Posted in Theatre with tags , , on July 29, 2010 by alexlarman

Martin McDonagh’s reputation as both a playwright and filmmaker has grown immensely since the first production of his debut play in 1996. With the much acclaimed crime thriller In Bruges winning critical plaudits and awards by the bucketload, and with later plays such as The Pillowman and The Lieutenant Of Inishmore sealing his status as an enfant terrible of the theatre – a sort of Irish Quentin Tarantino of the stage – it makes a fascinating experience to revisit The Beauty Queen of Leenane which, in the Young Vic’s highly assured staging, reveals that McDonagh’s talent was evident from the beginning.

The set-up has nightmarish echoes of a bleaker, Irish Steptoe & Son. Maureen Folan, a plain, downtrodden virgin is living with her domineering, demanding mother Mag, whose most frequently voiced requests are for Complan, shortbread fingers and porridge. Maureen, who has only ever been kissed twice – ‘two men is two men too much!’ – has her head turned by the decent but somewhat diffident neighbour Pato Dooley, who she attends a party with. Mag, however, sees nothing in her daughter’s potential relationship but her own abandonment, and schemes to plot its downfall. Things go very, very badly wrong.

In the first half, it seems faintly unclear as to where the play is going. Nods to Beckett and Pinter (and possibly even a touch of Tennessee Williams) jostle alongside digs at Irish convention, as Pato’s idiotic younger brother Ray offers his lack of surprise that a nearby priest has had an illegitimate child – ‘now if he’d punched that babby in the head, that’d be news!’ However, in the second and superior half, beginning with a bravura one-scene monologue as Pato attempts to compose two letters, McDonagh ramps up the tension and black comedy to near-unbearable levels, as audience sympathy begins to shift and turn.

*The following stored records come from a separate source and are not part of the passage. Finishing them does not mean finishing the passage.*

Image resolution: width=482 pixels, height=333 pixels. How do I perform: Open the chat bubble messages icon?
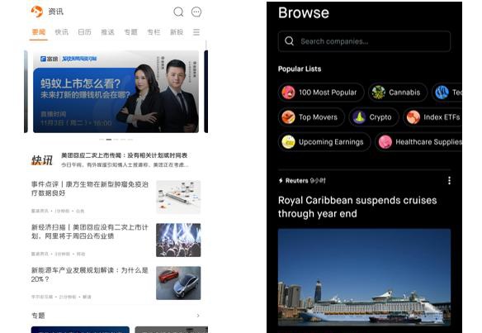coord(196,12)
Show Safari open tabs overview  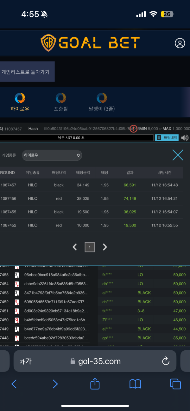click(x=175, y=384)
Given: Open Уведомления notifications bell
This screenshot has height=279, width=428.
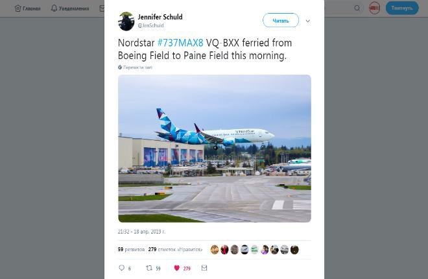Looking at the screenshot, I should tap(54, 8).
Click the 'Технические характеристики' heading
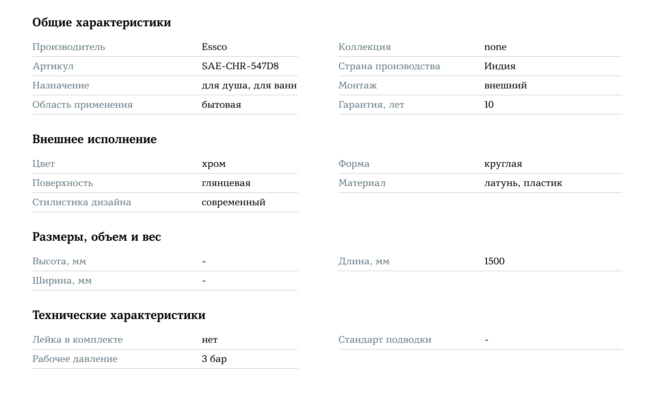Screen dimensions: 648x395 [119, 315]
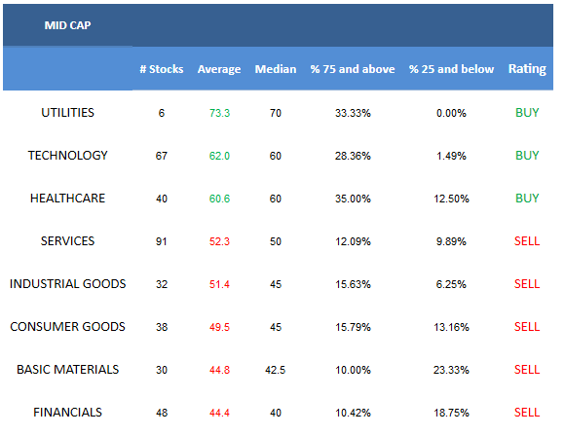Viewport: 565px width, 435px height.
Task: Click the UTILITIES row label
Action: pyautogui.click(x=67, y=113)
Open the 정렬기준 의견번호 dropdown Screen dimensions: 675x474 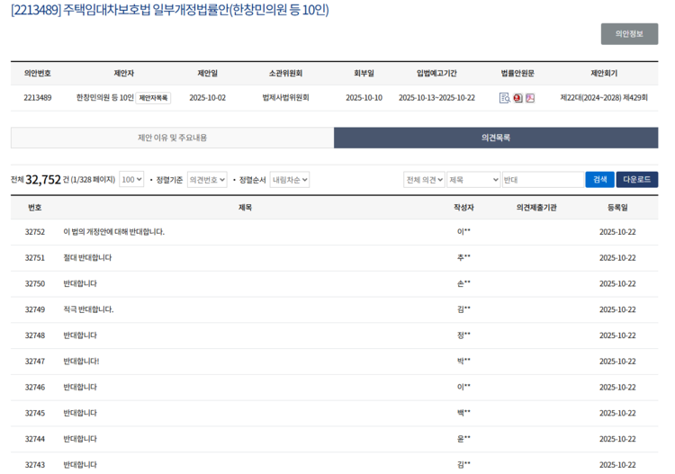coord(207,180)
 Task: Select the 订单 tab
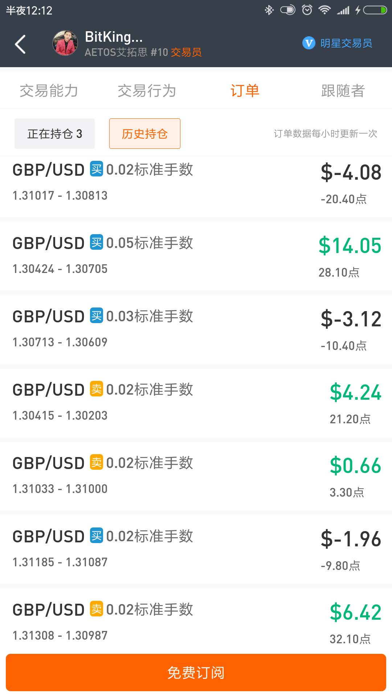245,90
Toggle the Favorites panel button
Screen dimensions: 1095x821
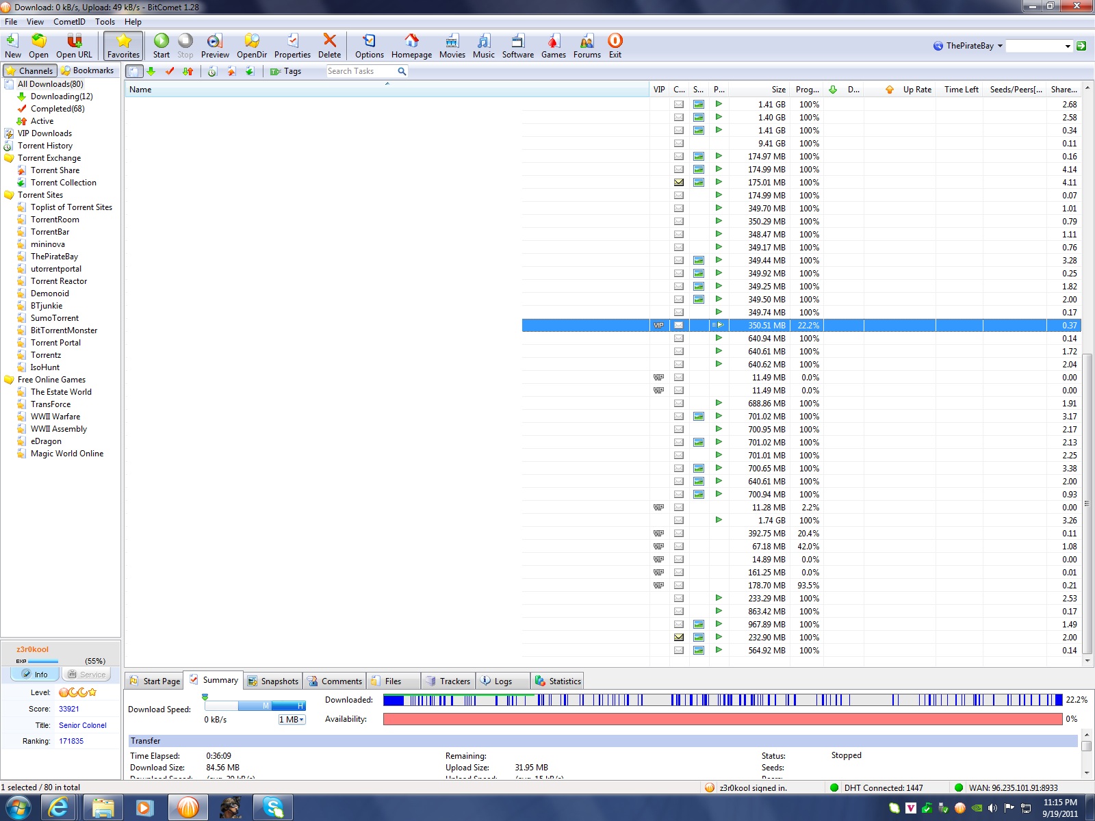coord(123,46)

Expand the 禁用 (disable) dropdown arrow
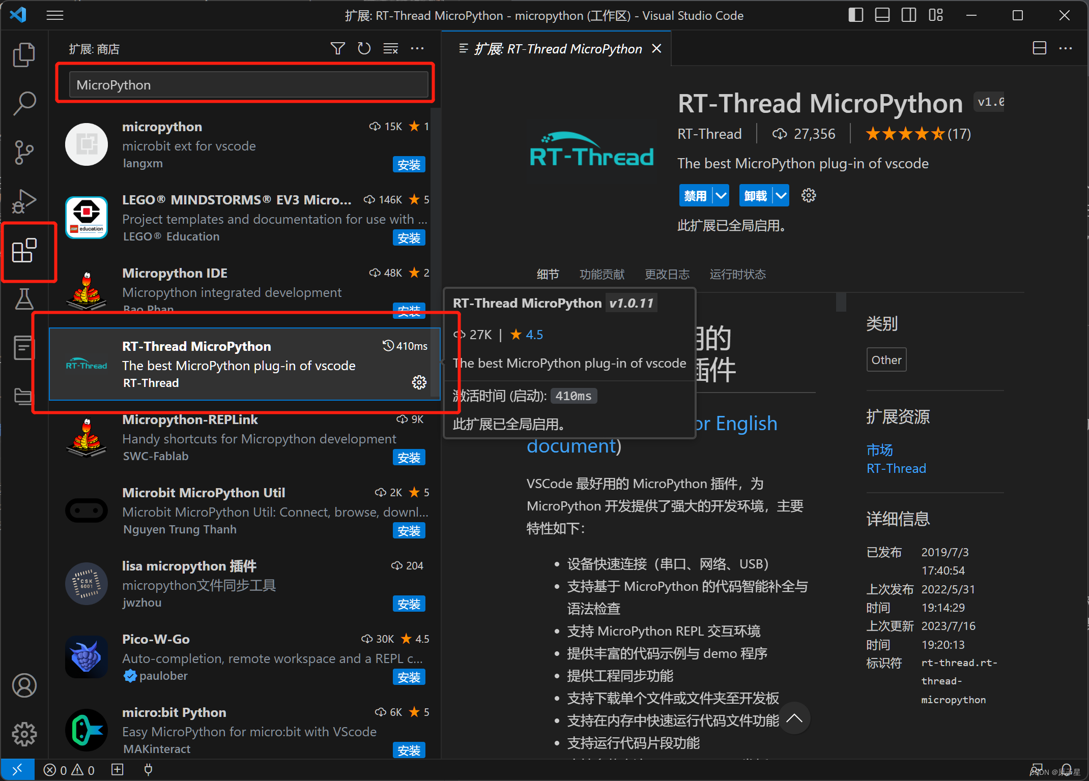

The Young Vic’s fine production, more than capably directed by Joe Hill-Gibbins, boasts an authentically grim set (designed by Ultz, who did similar wonders with the set for the recent Jerusalem) that perfectly captures the horrible atmosphere that the protagonists find themselves in. It’s extremely well acted by Rosaleen Linehan as Mag and Susan Lynch as Maureen, although Lynch is far too striking fully to convince as a woman described as plain, and David Ganly offers excellent support as the decent Pato. Given the warmth of the audience reaction, there seems little doubt that this will be a sell-out hit, and so you’d be well advised to get to the Young Vic to see this fine production sooner rather than later.